On 5/1/19 7:54 PM, Mel Beckman wrote:
Harlan,
Why? The GPS NTP Server is Stratum-1. If it fails computer clocks will freewheel for hours or days before losing significant time, during which period you can simply order a replacement unit. If that isn’t fast enough, buy two $300 boxes. The “consensus” issue is moot, since a GPS server gets a consensus of clock time from the GPS satellite constellation.
The “enough NTP peers” you speak of are simply not necessary.
You might be right about the GPS server. It depends on how your $300 box behaves if it loses the GPS signal. The consensus issue isn't about the number of satellites the GPS receiver sees, it's about the number of time sources your NTP servers see. H --
-mel via cell
On May 1, 2019, at 6:49 PM, Harlan Stenn <stenn@nwtime.org> wrote:
On 5/1/19 4:53 PM, Mel Beckman wrote: Ask,
But with a small compact server like the DC-powered TimeMachines Inc unit, which costs something like $300, you simply put the server where the visibility is and connect back to the nearest Ethernet port in your network, up to 300’ away, or virtually any distance with fiber transceivers. We’ve installed these in Cantex boxes on a windy, rainy tenth-story rooftop in upstate NY and it runs flawlessly, warmed by its own internal heat at sub-zero temps, and perfectly happy at ambient temps of 110F.

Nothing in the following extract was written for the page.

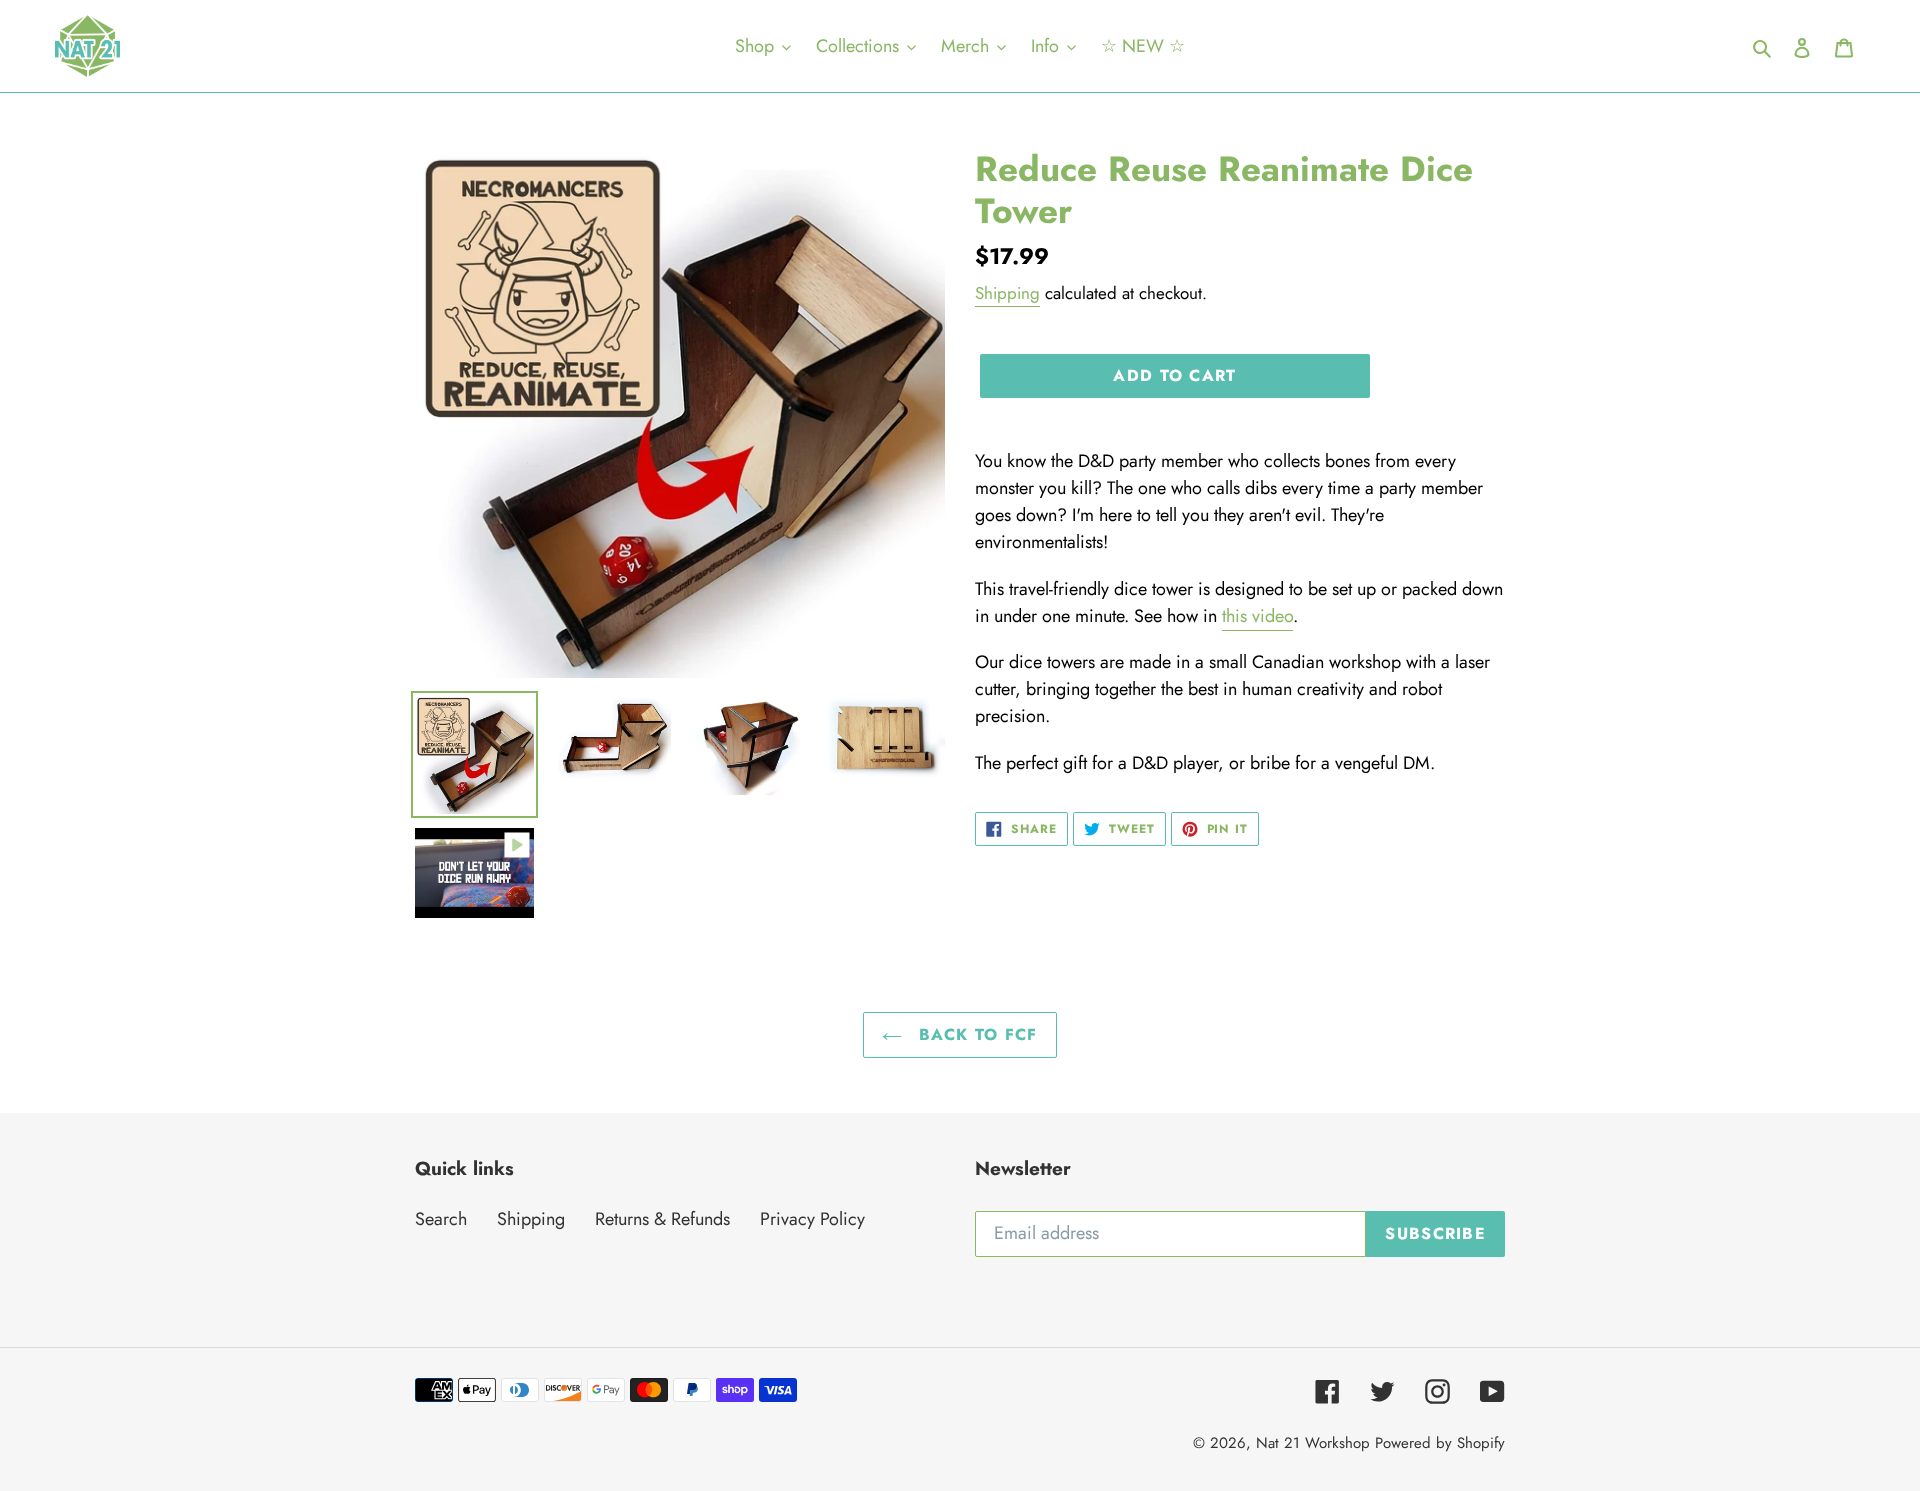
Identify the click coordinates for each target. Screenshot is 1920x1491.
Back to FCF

It’s hard to consider messing with signal converters and pricey remotely-powered active antennas when you can solve the problem for $300. :)

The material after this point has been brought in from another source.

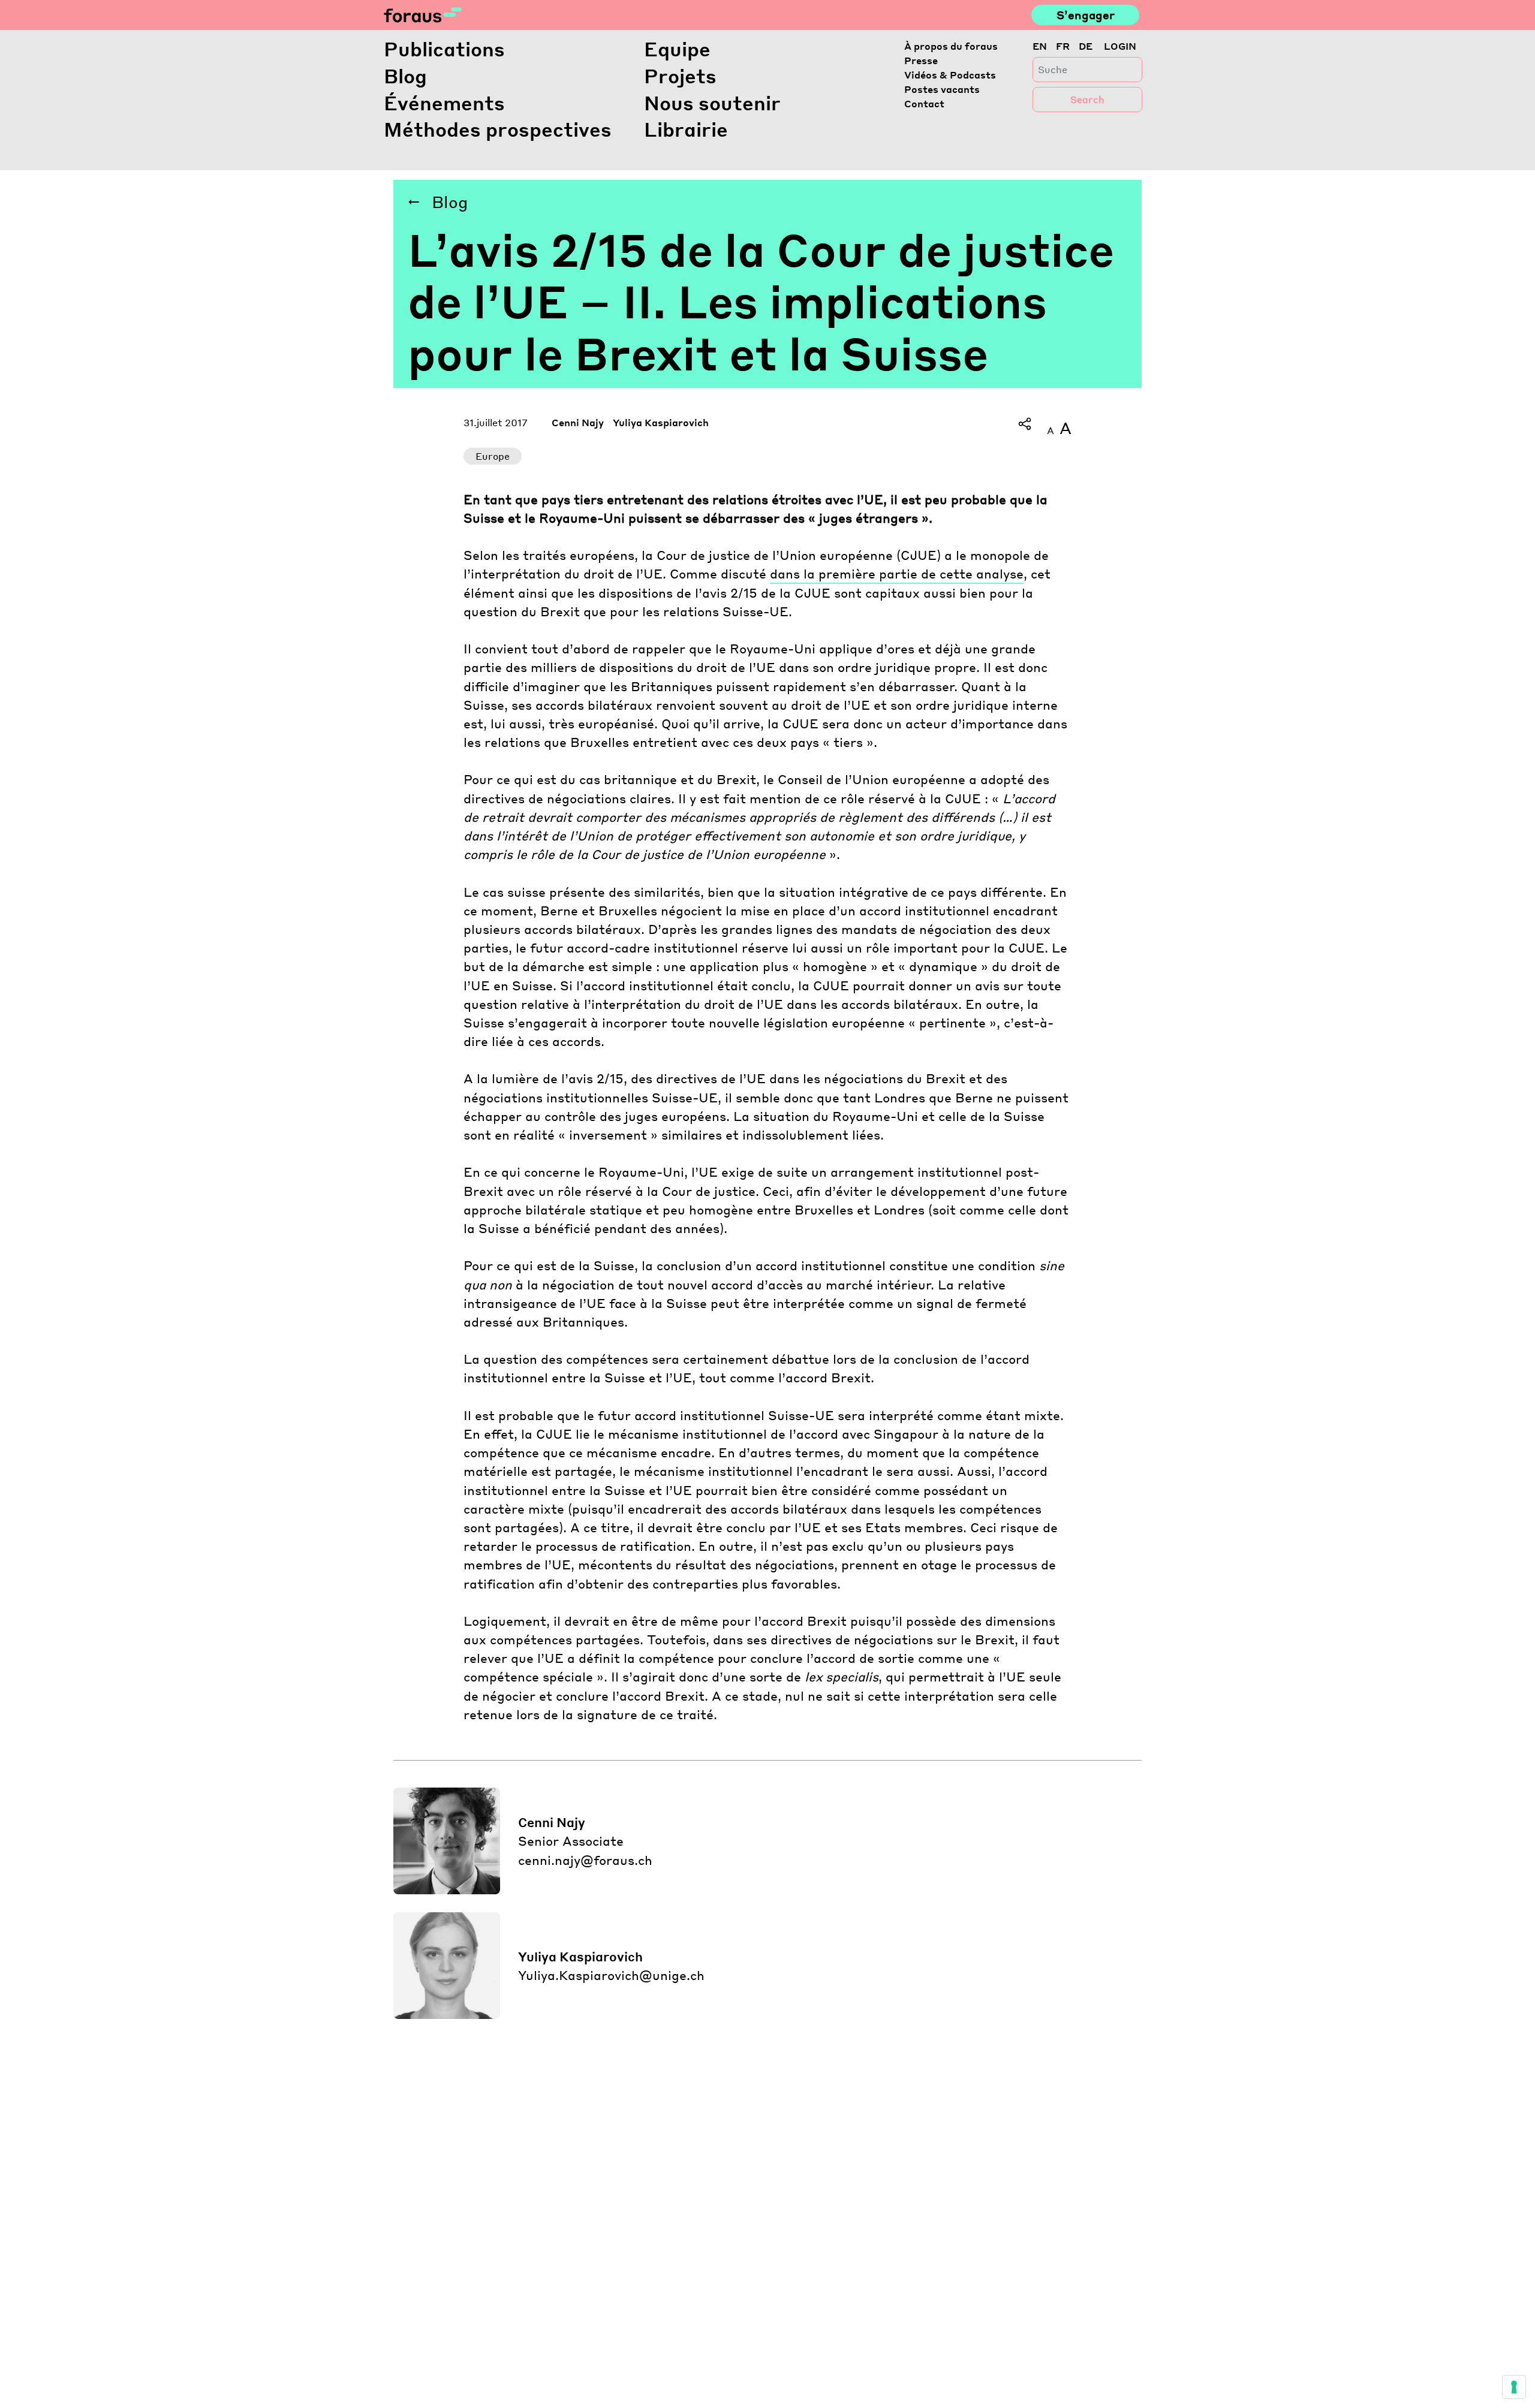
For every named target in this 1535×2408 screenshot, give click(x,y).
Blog (405, 76)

I sure hope you have ntpd set up to peer or get time with enough other servers.
H --
-mel
On May 1, 2019, at 4:44 PM, Ask Bjørn Hansen <ask@develooper.com> wrote:
On May 1, 2019, at 12:22, Mehmet Akcin <mehmet@akcin.net> wrote:
I am trying to buy a GPS based NTP server like this one
https://timemachinescorp.com/product/gps-time-server-tm1000a/
but I will be placing this inside a data center, do these need an actual view of a sky to be able to get signal or will they work fine inside a data center building? if you have any other hardware requirements to be able to provide stable time service for hundreds of customers, please let me know.

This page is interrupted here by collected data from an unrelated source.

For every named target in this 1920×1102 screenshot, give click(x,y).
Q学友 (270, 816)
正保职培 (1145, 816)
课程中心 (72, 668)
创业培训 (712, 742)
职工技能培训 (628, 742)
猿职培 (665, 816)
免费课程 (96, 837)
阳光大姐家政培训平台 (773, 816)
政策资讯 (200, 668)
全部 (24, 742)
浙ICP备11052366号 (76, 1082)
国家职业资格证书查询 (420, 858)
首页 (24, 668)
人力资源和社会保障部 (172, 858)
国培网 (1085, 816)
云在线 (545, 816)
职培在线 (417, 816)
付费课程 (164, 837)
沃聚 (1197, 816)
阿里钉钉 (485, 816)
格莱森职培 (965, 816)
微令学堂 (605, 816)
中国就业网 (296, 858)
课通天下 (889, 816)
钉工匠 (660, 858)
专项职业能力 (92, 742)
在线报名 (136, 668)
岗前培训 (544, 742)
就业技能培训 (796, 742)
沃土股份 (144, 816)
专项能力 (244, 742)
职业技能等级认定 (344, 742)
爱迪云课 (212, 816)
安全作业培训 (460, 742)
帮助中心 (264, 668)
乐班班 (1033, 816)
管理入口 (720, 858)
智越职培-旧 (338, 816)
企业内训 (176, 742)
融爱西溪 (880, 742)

[ with my hobby-hat on … ]
tl;dr: if any of the below is too much work, just run reasonably well monitored NTP server syncing from other NTP servers. If you want more than that, you need to see the sky. Don’t do the CDMA thing.
Depending on your requirements having the antenna in the window may or may not be satisfactory. If it’s fine you probably could just have done a regular NTP server in the first place. For long swaths of the day you might not see too many satellites which will add to the uncertainty of the signal.
Meinberg’s GPS antenna has a bit more smarts which helps it work on up to 300 meters on RG58 or 700 meters on RG213. (They also have products that use regular L1 antennas with the limitations Bryan mentioned).
https://www.meinbergglobal.com/english/products/gps-antenna-converter.htm
They also have a multi-mode fiber box to have the antenna be up to 2km from the box or 20km with their single mode fiber box, if you have fiber to somewhere else where you can see the sky and place an antenna.
It will be more than the one you linked to, but their systems are very reasonably priced, too. For “hundreds of customers” whatever is the smallest/cheapest box they have will work fine. Even their smallest models have decent oscillators (for keeping the ticks accurate between GPS signals).
The Meinberg time server products (I am guessing all of them, but I’m not sure) also have a mode where they poll an upstream NTP server aggressively and then steer the oscillator after it. I haven’t used it in production, but it worked a lot better than it sounded like it would. (In other words, even without GPS it’s a better time server than most systems).